Sunday, February 01, 2015

We checked out some upper Greenbrier Valley dogs at Dorie's.

      I've heard quite a bit of hype about the dogs at Rayetta's Lunchbox in downtown Marlinton, but I have never, ever been able to catch Rayetta's open - that hot-dog joint closes at three or some such ungodly hour.
   I was, however, quite curious about what the dogs would be like in Pocahontas County. In Greenbrier County and many of the counties stacked along our southern and southeastern border with Virginia, the slaws are primary vinegar-based and while they may not be my favorite slaw, they illustrate the cultural diversity of our below-slaw-line counties.

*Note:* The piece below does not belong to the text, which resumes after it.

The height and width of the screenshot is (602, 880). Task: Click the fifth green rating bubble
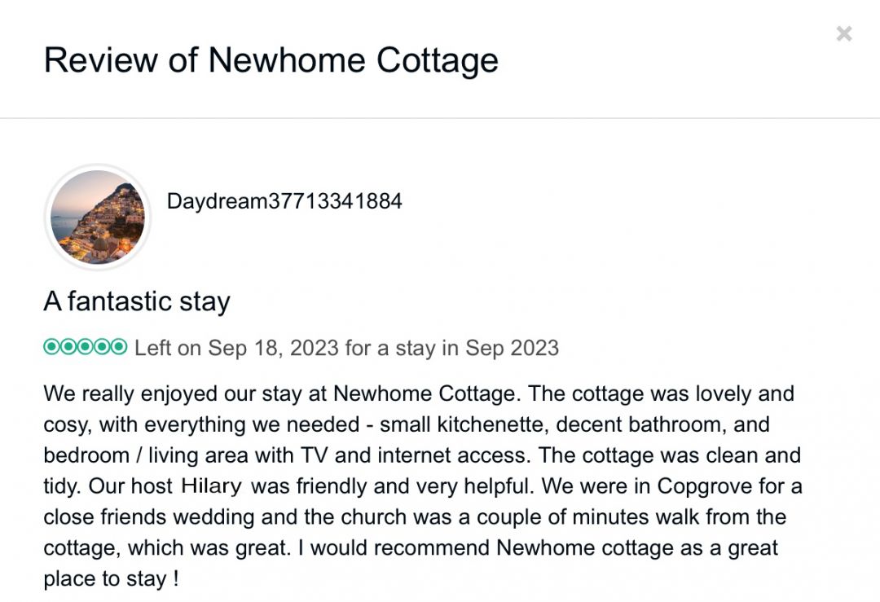coord(119,347)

     The source who told me about Rayetta's did not know if Dorie's even had hot dogs. I myself have eaten at Dorie's numerous times. I usually have an order of hamburger, fries and fried pickles. The fried pickles are very good, a little spicy and offered with ranch dressing.

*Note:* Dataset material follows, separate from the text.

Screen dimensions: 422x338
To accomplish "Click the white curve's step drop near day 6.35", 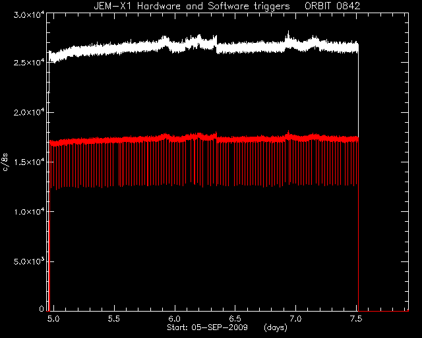I will point(217,44).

    Turns out, they do have dogs. I asked what constituted everything and my host told me "slaw, chili, onion, mustard and relish." I ordered two true West Virginia dogs, featuring everything she said, minus relish - to go.
    It did take some time for my dogs to be prepared. Enough time passed for me to wash my hands thoroughly and read a 35-column-inch story (35 inches is a very long story) a complementary issue of The Pocahontas Times about a local resident, Dabney Kisner,  recalling his days in World World II. The former airman was shot down over German-occupied Belgium. He fell in with the Belgian resistance, evaded German pursuers for months and when finally reunited with his countrymen, he said the Germans "couldn't catch this old hillbilly."You can read that story here.

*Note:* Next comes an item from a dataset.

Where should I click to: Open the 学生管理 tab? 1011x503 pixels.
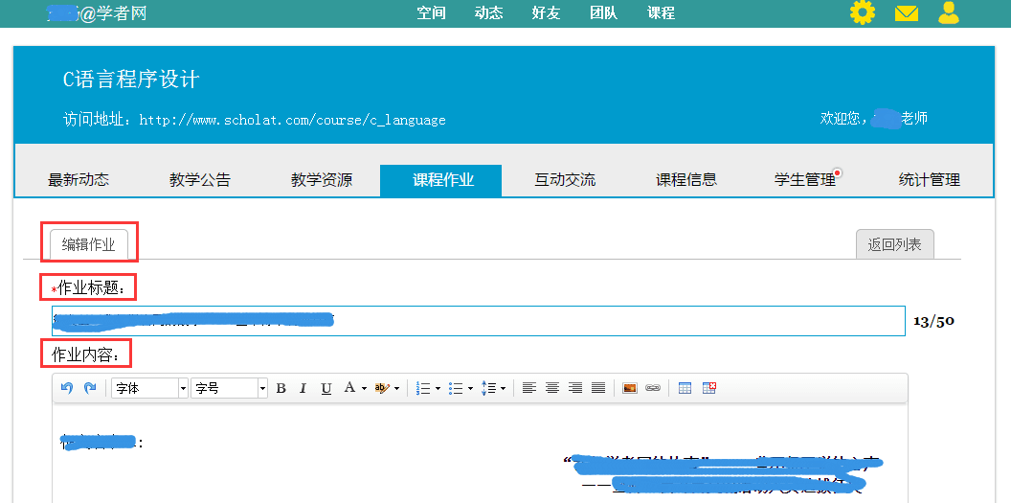pyautogui.click(x=805, y=180)
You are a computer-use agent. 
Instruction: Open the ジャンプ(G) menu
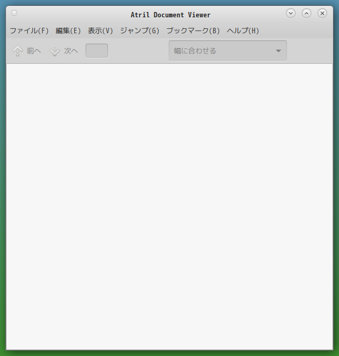(x=140, y=31)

    Almost as soon as I had finished reading about Kisner, my dogs arrived. They were genteel dogs, packed in crush-resistant Styrofoam containers. I took them to my truck, where I could consume and review privately and chase them down with Pocahontas County spring water, drawn only an hour earlier from a spring on Cranberry Mountain.
   Once I opened the container on my first dog, it was obvious why my dog had taken several minutes to prepare. The onions had obviously been chopped to order and it also appeared that the slaw - also hand chopped - had been made in a small batch just for my dogs. The wiener had been grilled and the slaw was delectably creamy. Steamed bun. The slaw, mustard, and chili offered a good mix of sweet, sour as a perfect dog should be.
     This may have had potential to be one of the best dogs I have ever eaten. However, the onion, which as I mentioned earlier was freshly chopped by hand, was overpowering. The onion pieces were very large and the onion pungency overpowered each mouthful. This could have been a four-wiener-rated dog, but it's hard to tell. It was hard to taste beneath that overpowering onion. It would be vastly improved with more finely-chopped onions. Maybe I just showed up on "large-onion-piece day." As is, it gets a three-wienie rating.